Students and organizers at the moment are already exploring alternate options, emphasizing hybrid online-offline organizing to foster stronger native solidarity networks designed to face up to surveillance and fragmentation. Activists more and more stress the worth of “prefigurative politics,” constructing tangible different establishments that exhibit prospects past the established order. There’s additionally rising acknowledgment that absolutely horizontal constructions can stymie efficient decision-making, resulting in advocacy for clear management constructions. In the meantime, digital literacy and security training is turning into as foundational to activist coaching as conventional organizing strategies. Transnational solidarity networks, as exemplified by international actions like BDS, illustrate how coordinated international activism can problem repression and amplify effectiveness.
However the second we’ve discovered ourselves in is one among disaster, and it calls for much more than tactical creativity. There will likely be no strolling again the trimmings of the digital age—the great or the dangerous. However our outlooks, our imaginations, our capability to conceive different futures, will all the time be reclaimable. The true genius of recent energy is just not merely its mastery of brute power however its success in deputizing us as self-enforcers of the established order—in convincing us that there isn’t any different. That is what should first be contested and shattered. It doesn’t imply ready round for the celebrities to align within the excellent second. As Nemik mentioned: “Attempt.” Attempt, as a result of apathy will destroy us earlier than our oppressors do.
And whereas these revolutionary moments of rupture will all the time seem spontaneously, they don’t come out of nowhere. Though they might really feel like tidal waves once they strike, they emerge from numerous, cumulative currents. And in that accumulating tide, even the smallest acts of dissent, resistance, and organizing can shift the window of what can understand to be doable.
Right here, we as soon as once more return to Gaza—will or not it’s a laboratory of our future or a line within the sand? As a result of what Israel and its Western benefactors are doing in what, to many, could look like an inconsequential, faraway strip of barren land is much more than a genocide. As Tahseen Elayyan told New York journal just lately, “The peoples of the world have to know that the difficulty at the moment is just not solely concerning the rights of the Palestinians. They should know that the Palestinians are defending human values and attempting to free the world.”

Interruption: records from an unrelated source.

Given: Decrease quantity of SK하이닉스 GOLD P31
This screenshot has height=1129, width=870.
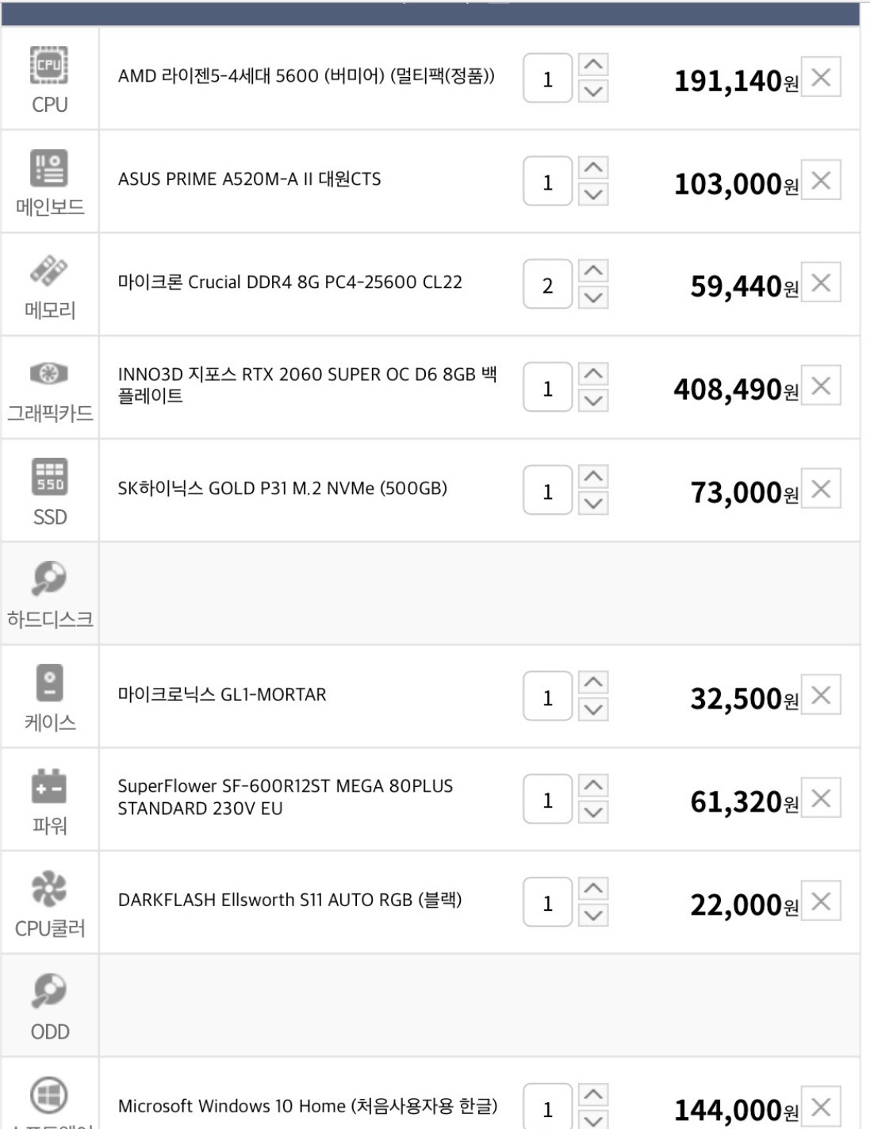Looking at the screenshot, I should pos(593,503).
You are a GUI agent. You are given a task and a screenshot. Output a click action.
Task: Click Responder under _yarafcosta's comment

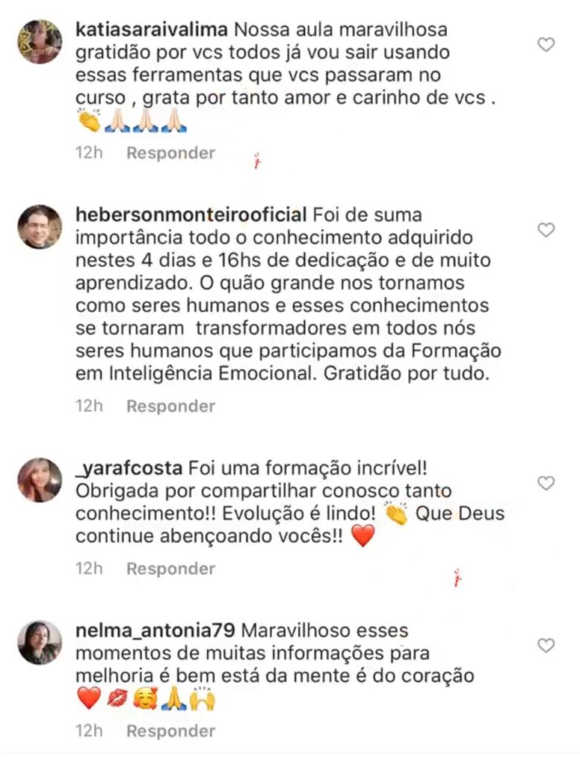tap(171, 569)
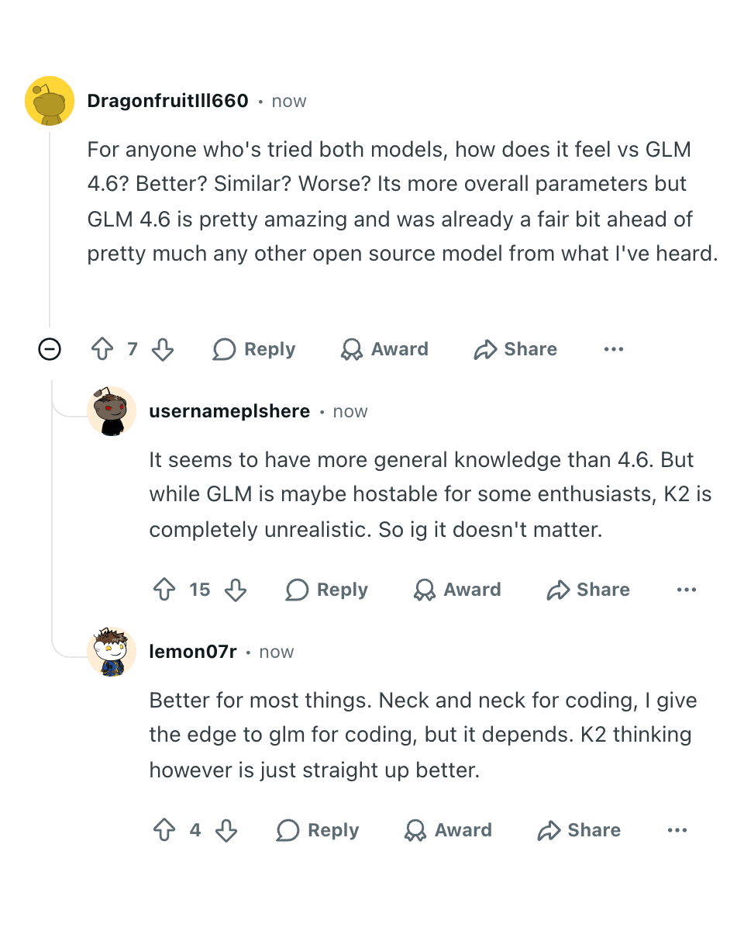Open lemon07r's profile
The image size is (744, 931).
coord(193,652)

Gaza has turn into a portal connecting the previous, current, and way forward for humanity, the place all of the modes of latest energy and management are converging in a single grotesque experiment to see what might be gotten away with. It’s each a laboratory for the AI-fueled weapons of the long run and an incubator for the algorithmic hypnosis and data warfare campaigns which are conditioning us to simply accept and internalize such hideous acts because the erasure of a complete folks as the brand new regular. In the event that they get away with numbing us to genocide in Gaza for good, then they’ll have efficiently laid to relaxation the promise of “by no means once more” and perfected a blueprint for crushing resistance wherever it arises.
The reality is, moments of rupture aren’t predestined, and oppressive techniques aren’t inherently unsustainable. In actual fact, they’ve withstood their inner contradictions longer than many anticipated by each coercion and power. And at the moment, elite-managed digital algorithms, hyper-individualism, and superior repressive know-how make them extra sturdy than ever earlier than. The way forward for revolution hinges on whether or not we are able to redefine it for this terrain and collectively confront the sacrifices it’ll inevitably entail.